The United States of America has tried several ways to limit voting to a select subset of society.

  • Originally, only land-owning men had the franchise. The 15th Amendment to the U.S. Constitution extended the vote to black men in 1874. The 19th Amendment removed the gender restriction in 1920. The inhabitants of Washington, D.C. were granted the vote in 1961 by the 23rd Amendment.
  • Poll taxes were used to prevent freed slaves and other poor people from voting (a workaround for the 19th Amendment). The 24th Amendment ended this practice in 1964.
  • Minimum voting age. Currently you must be 18 years old to vote in national elections. This was lowered from 21 by the 26th Amendment in 1971.
  • A felony record and other criminal convictions can cost citizens their voting privileges.
  • The citizens of the various U.S. territories and protectorates, like the 3.7 million American citizens living in Puerto Rico, do not get to vote.
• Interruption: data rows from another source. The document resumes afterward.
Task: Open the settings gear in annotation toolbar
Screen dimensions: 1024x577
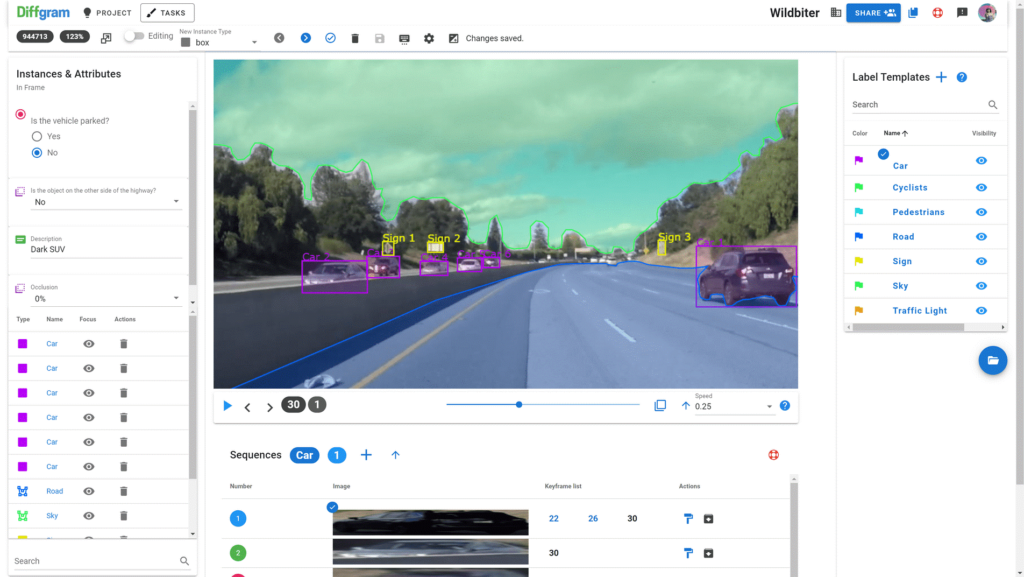Action: coord(429,39)
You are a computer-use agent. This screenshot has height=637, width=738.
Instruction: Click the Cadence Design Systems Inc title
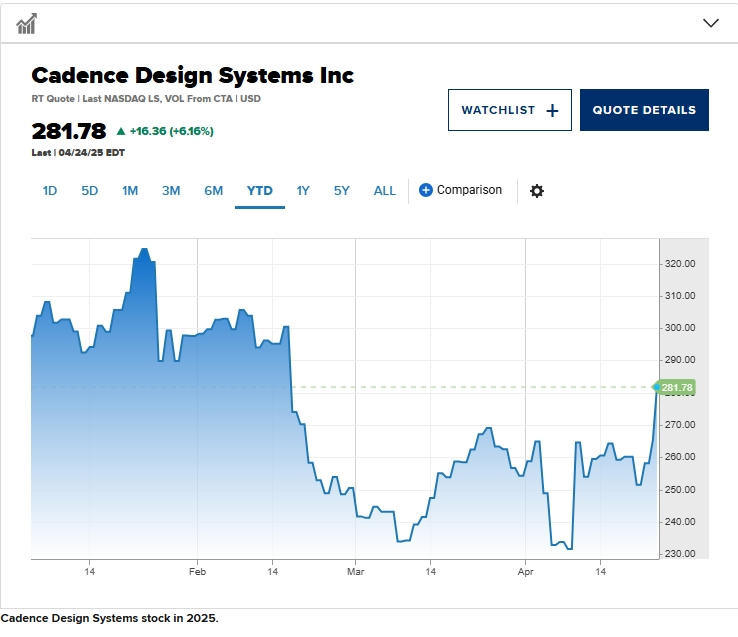(x=193, y=75)
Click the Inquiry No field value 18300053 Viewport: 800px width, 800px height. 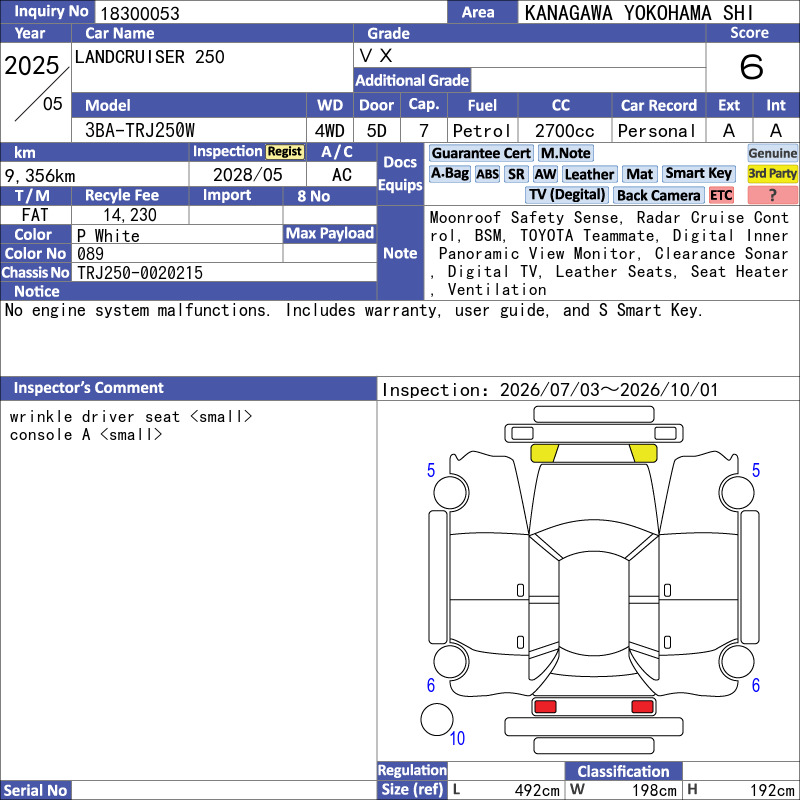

In exchange, for better or worse, they do not pay federal personal income tax.

Maybe the best way is to give people a choice and trade it for something good (Lifetime minimum income? Low, flat tax rate?). That way, we'd end up being ruled by people willing to make a sacrifice for the privilege. Maybe we'd have better representation, too.

Lastly, I direct your attention to http://www.bconnex.net/~cspcc/crime_prevention/rights.htm to read a good argument for why children should get to vote. Essentially, this article attempts to rebut the argument that children shouldn't be able to vote because they are incapable of making informed decisions. The article argues that since there is no way to to determine which adults are voting responsibly children should not be held to such high standards.

Nevil Shute in his 1952 book, "In the Wet" came up with a novel solution to the issues outlined above. Basically, he portrayed a situation in an alterate Australia where, although suffrage was universal, people were able to 'earn' a larger say in how their country was run.

I don't necessarily agree with Shute, but nonetheless, his ideas were very interesting.

In his system of government, people were able to acquire up to seven votes, alloted in the following way:

  • The Basic vote, which every citizen received.
  • The Education vote, given to those who studied to degree level.
  • The Military Service vote (self explanatory).
  • The Family vote, given to a couple who stayed together long enough to raise their children to adulthood.
  • The Business vote given to employers, on the basis that in providing work for others they were contributing more to the country.
  • The Travel vote, awarded to those who had lived and worked overseas, on the basis of the broader experience and knowledge they had gained.
  • The Special vote, awarded only for instances of outstanding service to Queen and Country (Shute's Australia was still actively part of the British Empire).

Any citizen could acquire any of the votes, each one being awarded independently of the others. It is worth noting that Shute himself was rabidly anti-socialist, so his criteria for gaining a vote tended to the right-wing, but it is also worth commenting that solid contribution to a community was worth more in his eyes than any form of intellectual elitism. It didn't rely on sixth-grade tests or cleverness, but on what each person actually did. Nobody was disenfranchised, nobody disregarded, and literally everybody had the opportunity to earn a greater voting power.

Oh, and the book has a really great plot, too -- it's an involving political thriller ... worth a read, if you can find it.